Trump’s FY19 Education Budget Proposes an $8.1 Billion Cut

President Donald Trump giving the 2018 State of the Union Address.

President Donald Trump released his proposed FY19 budget this week and it proposes cutting $8.1 billion from the U.S. Department of Education’s discretionary spending compared to what the department received from the annualized FY18  continuing resolutions. $6.6 billion of those cuts come in the departments discretionary funding.

The budget proposes several program eliminations:

The second largest program to be eliminated is the 21st Century Community Learning Centers which accounts for just over $1.1 billion. They explain in President Trump’s FY19 major savings and reforms document:

The 21st CCLC program, authorized under the Every Student Succeeds Act of 2015, enables communities to establish or expand centers that provide additional student learning opportunities through before- and after-school programs, and summer school programs, aimed at improving student academic outcomes. While research has demonstrated positive findings on the impact of afterschool programs overall, the subset of afterschool programs funded by 21st CCLC are not, on the whole, helping students meet challenging State academic standards. For example, on average, from 2013 to 2015, less than 20 percent of program participants improved from not proficient to proficient or above on State assessments in reading and mathematics. Additionally, student improvement in academic grades was limited, with States reporting higher math and English grades for less than half of regular program participants. These recent results are consistent with findings of the last rigorous national evaluation of the program, conducted in 2005, which also found the program had limited academic impact. Additionally, nearly 60 percent of students attend 21st CCLC for fewer than 30 days a year, suggesting that the majority of families with participating students do not use the program for childcare.

These data strongly suggest that the 21st CCLC is not generating the benefits commensurate with an annual investment of more than $1 billion in limited Federal education funds. Moreover, the provision of before- and after-school academic enrichment opportunities may be better supported with other Federal, State, local, or private funds, including the $15 billion Title I Grants to Local Educational Agencies program.

The largest program to be eliminated is the Supporting Effective Instruction State Grants which was funded at just over $2 billion dollars. They said:

The Budget proposes to eliminate the Supporting Effective Instruction (SEI) State Grants program. While the SEI State Grants program authorizes a wide range of activities, in school year 2015-2016, 52 percent of funds were used for PD and 25 percent were used for class-size reduction. A Local Educational Agency that identifies either activity as a key strategy for responding to a comprehensive needs assessment may use Title I, Part A funds for the same purpose. Title I funds also may be used to recruit and retain effective teachers. In addition, PD as currently provided, has shown limited impact on student achievement. For example, a recent evaluation of an intensive elementary school mathematics PD program found that while the PD improved teacher knowledge and led to improvements in teachers’ use and quality of explanation in the classroom, there was no difference in student achievement test scores on either the State assessment or on a study-administered math test. Additional Department of Education-funded studies of PD have found similar results.

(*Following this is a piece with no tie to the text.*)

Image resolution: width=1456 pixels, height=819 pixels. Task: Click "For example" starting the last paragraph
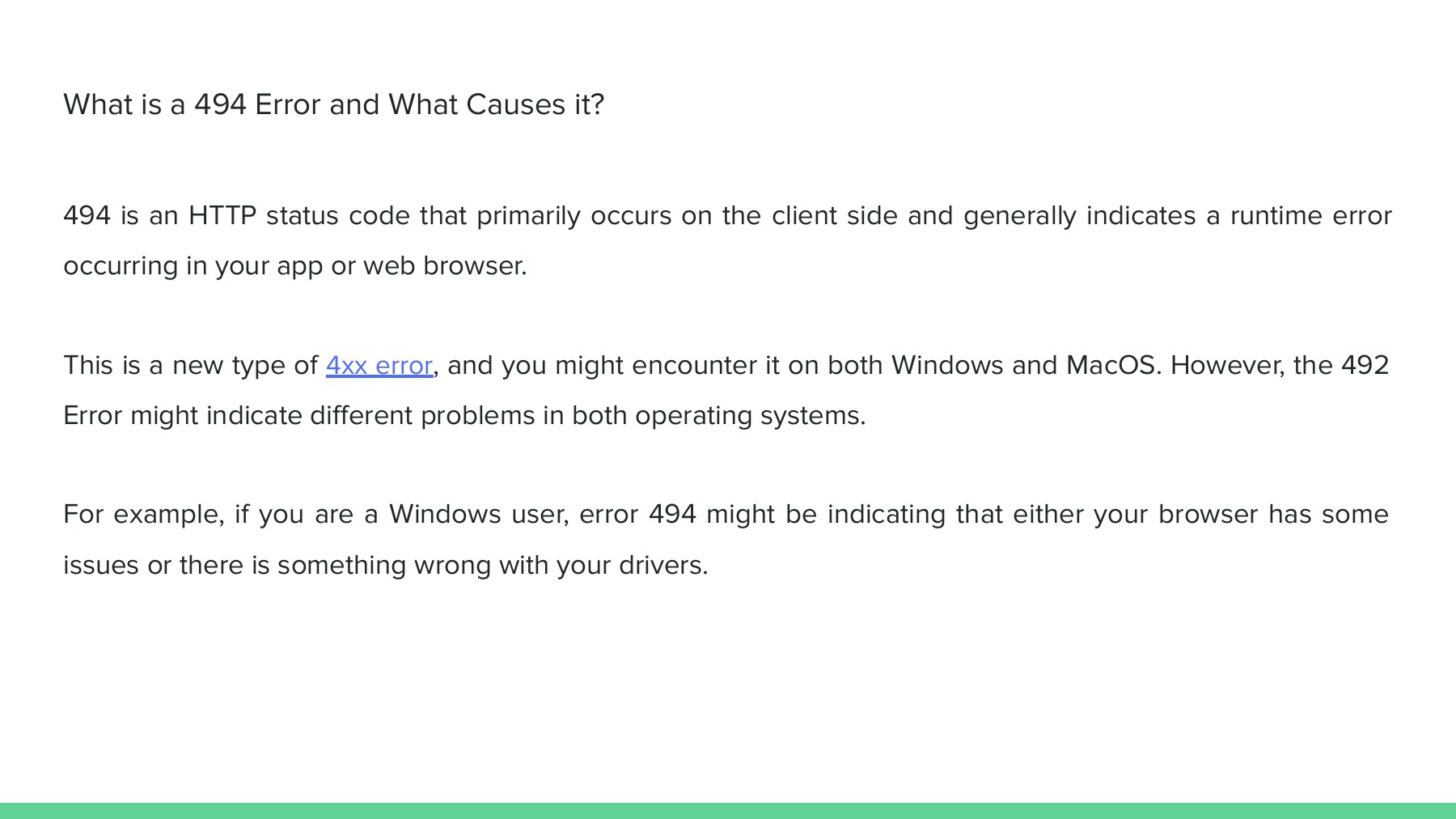click(x=141, y=515)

While class size reduction has been shown to increase student achievement, school districts used SEI State Grant funds to pay the salaries of an estimated 8,000 teachers in school year 2015-2016, out of a total nationwide teacher workforce of roughly three million teachers. These data suggest that eliminating the program would likely have minimal impact on class sizes or teacher staffing levels.

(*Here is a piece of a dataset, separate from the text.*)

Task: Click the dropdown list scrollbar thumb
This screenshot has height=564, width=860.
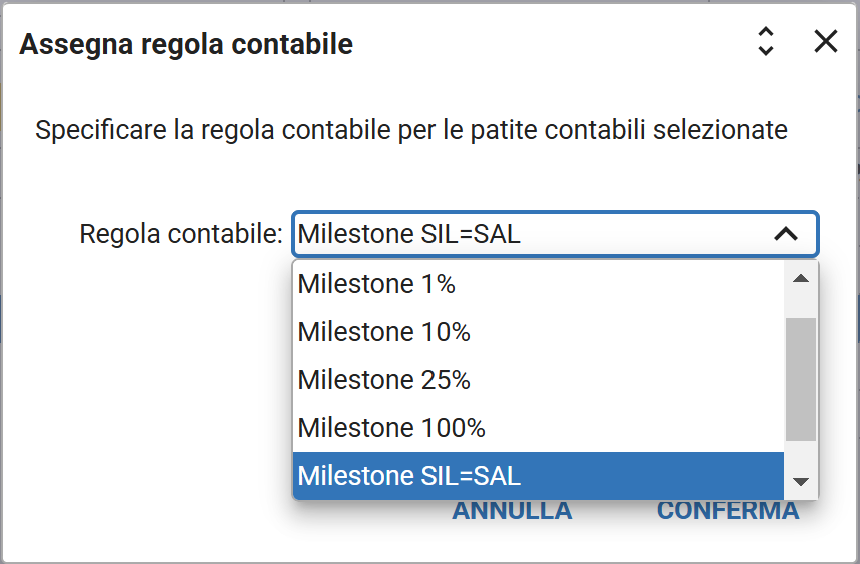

They also eliminated $32 million for statewide longitundinal database systems, but, unfortunately, the only reason that was done was because the work it funded had been completed.

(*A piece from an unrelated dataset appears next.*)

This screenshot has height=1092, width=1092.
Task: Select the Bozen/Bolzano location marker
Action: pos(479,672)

The U.S. Department of Education highlighted their priorities in the FY19 budget:

  • $1 billion increase for public and private school choice through the new Opportunity Grants program
  • $200 million dedicated to STEM education
  • More than $13 billion to maintain the Federal investment in the Individuals with Disabilities Education Act State formula and discretionary grants
  • $15.5 billion to maintain the Federal investment in Title I grants to Local Educational Agencies (LEAs)
  • $43 million for School Climate Transformation grants to help States and LEAs mitigate the impacts of the opioid epidemic on students and schools

“The president’s budget request expands education freedom for America’s families while protecting our nation’s most vulnerable students,” U.S. Secretary of Education Betsy DeVos said. “The budget also reflects our commitment to spending taxpayer dollars wisely and efficiently by consolidating and eliminating duplicative and ineffective federal programs that are better handled at the state or local level. I look forward to working with Congress to pass a budget that puts students first and returns power in education to where it belongs: with states, districts and families.”